- Opening Delimiter -

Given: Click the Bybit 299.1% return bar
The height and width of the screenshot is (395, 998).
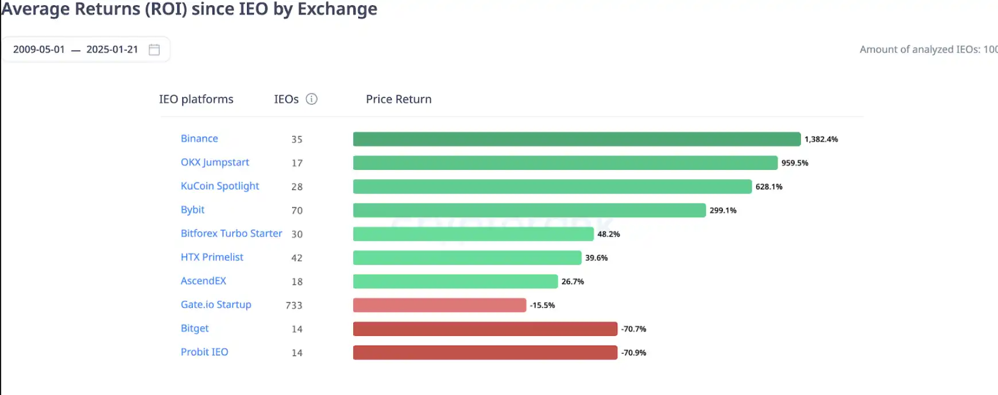Looking at the screenshot, I should click(529, 210).
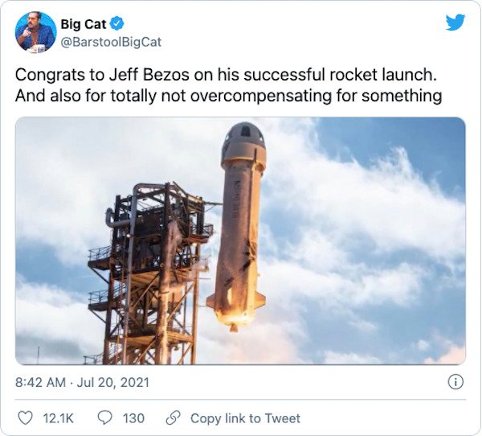The width and height of the screenshot is (482, 436).
Task: Open the @BarstoolBigCat handle link
Action: [x=111, y=42]
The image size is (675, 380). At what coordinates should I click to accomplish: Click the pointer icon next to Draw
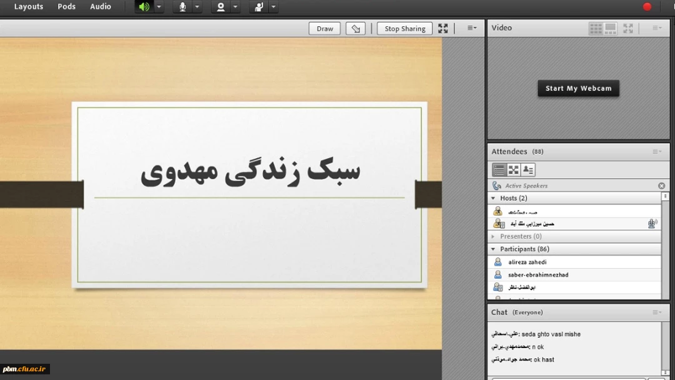pos(356,29)
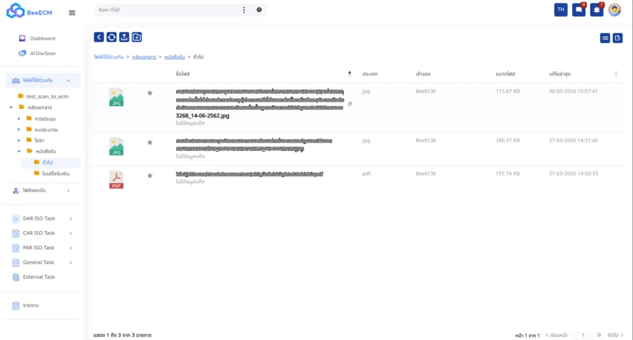Click the back arrow toolbar button
The width and height of the screenshot is (633, 340).
point(99,37)
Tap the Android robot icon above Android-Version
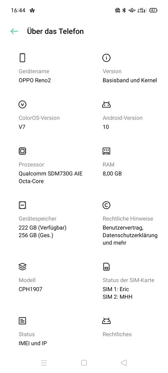 [x=106, y=104]
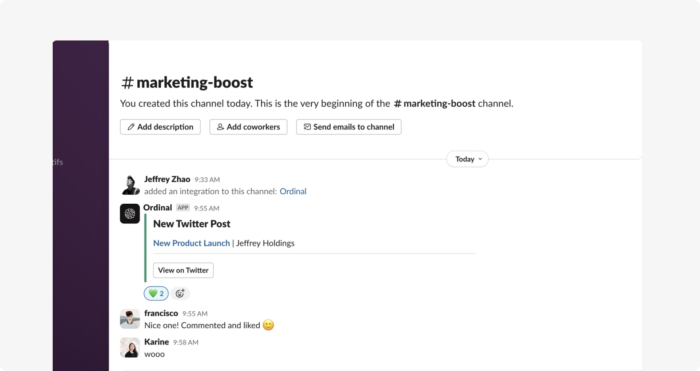Open the New Product Launch tweet link

[x=191, y=243]
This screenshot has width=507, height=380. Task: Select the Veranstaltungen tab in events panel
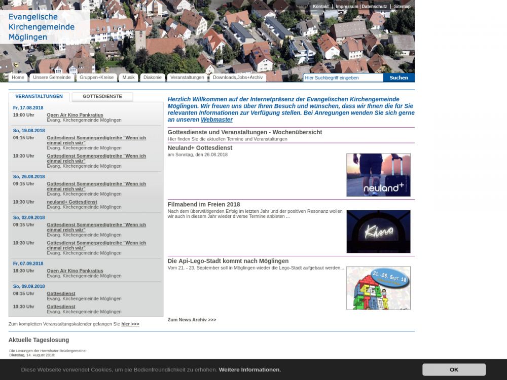[x=39, y=96]
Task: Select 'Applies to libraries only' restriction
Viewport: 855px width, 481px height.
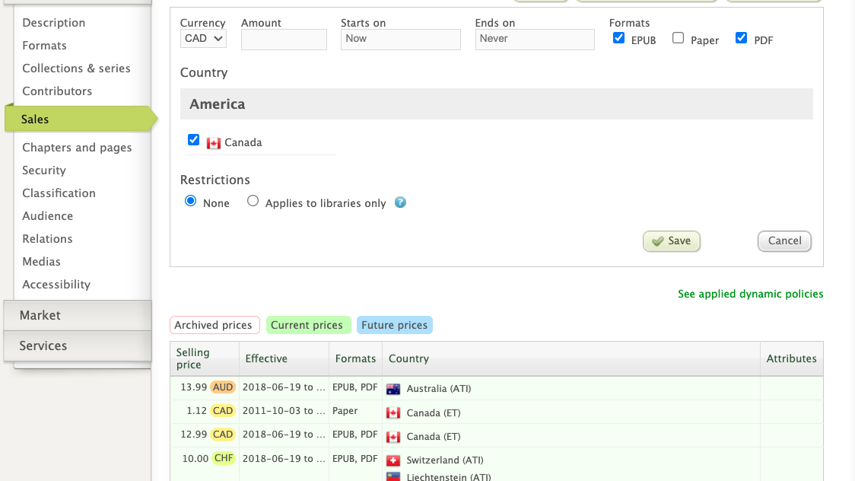Action: click(253, 202)
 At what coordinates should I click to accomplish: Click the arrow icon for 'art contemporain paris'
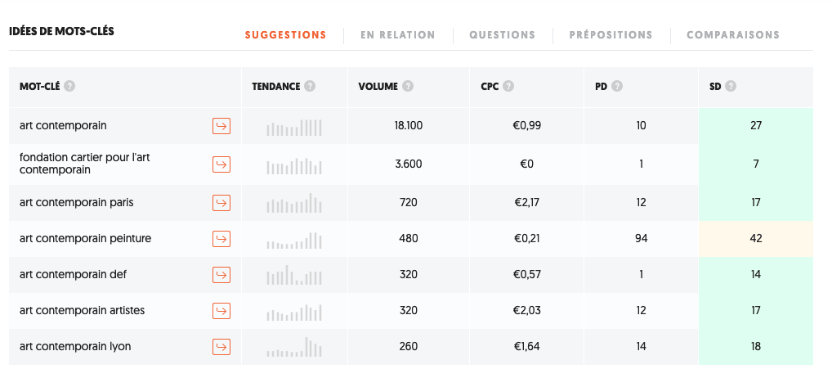221,203
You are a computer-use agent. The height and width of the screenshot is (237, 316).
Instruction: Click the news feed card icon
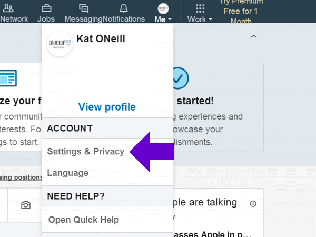[x=8, y=78]
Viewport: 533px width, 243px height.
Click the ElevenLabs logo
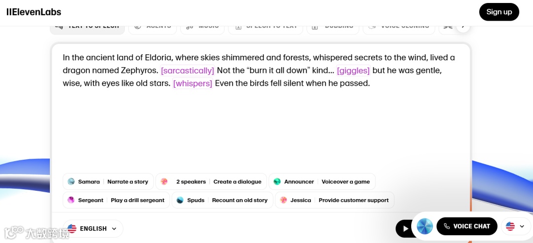point(34,12)
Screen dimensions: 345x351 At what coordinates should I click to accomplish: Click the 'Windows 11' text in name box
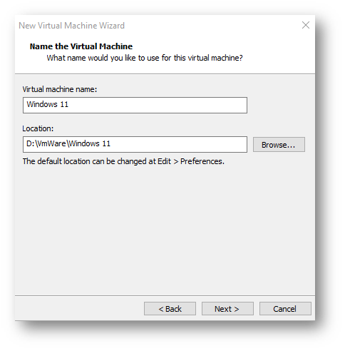click(48, 104)
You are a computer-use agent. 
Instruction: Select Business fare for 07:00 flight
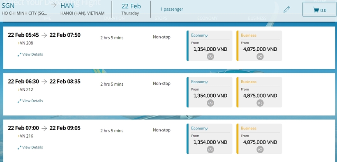coord(259,139)
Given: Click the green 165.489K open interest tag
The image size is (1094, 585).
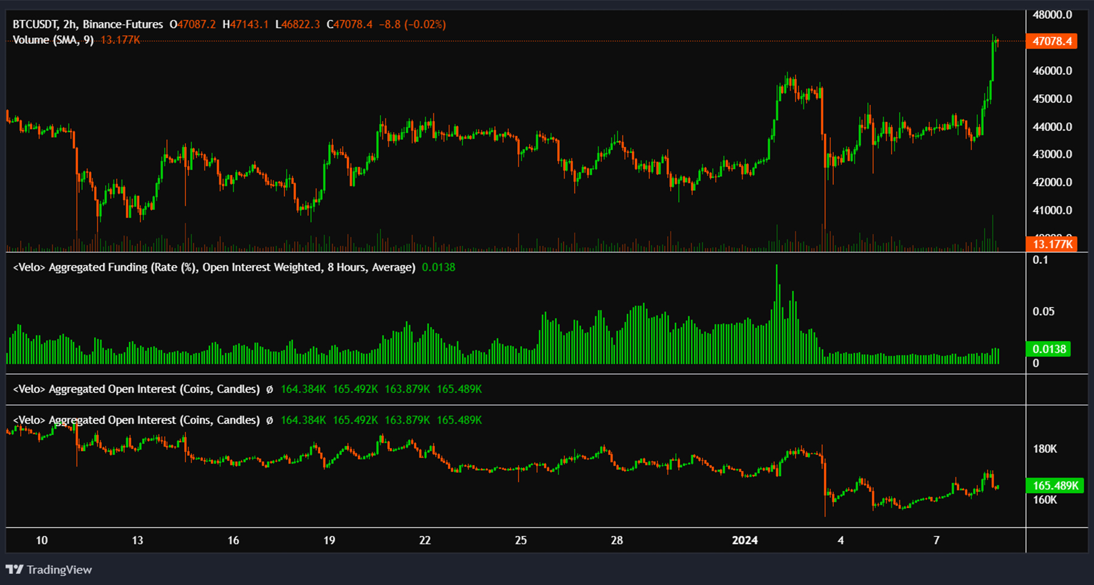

- Closing Delimiter -

### Problem:
Lines from the entries that contain the string "computer" are what must be copied.

### Response to the exercise:
You are a computer-use agent. The height and width of the screenshot is (237, 316).
You are a computer-use agent. 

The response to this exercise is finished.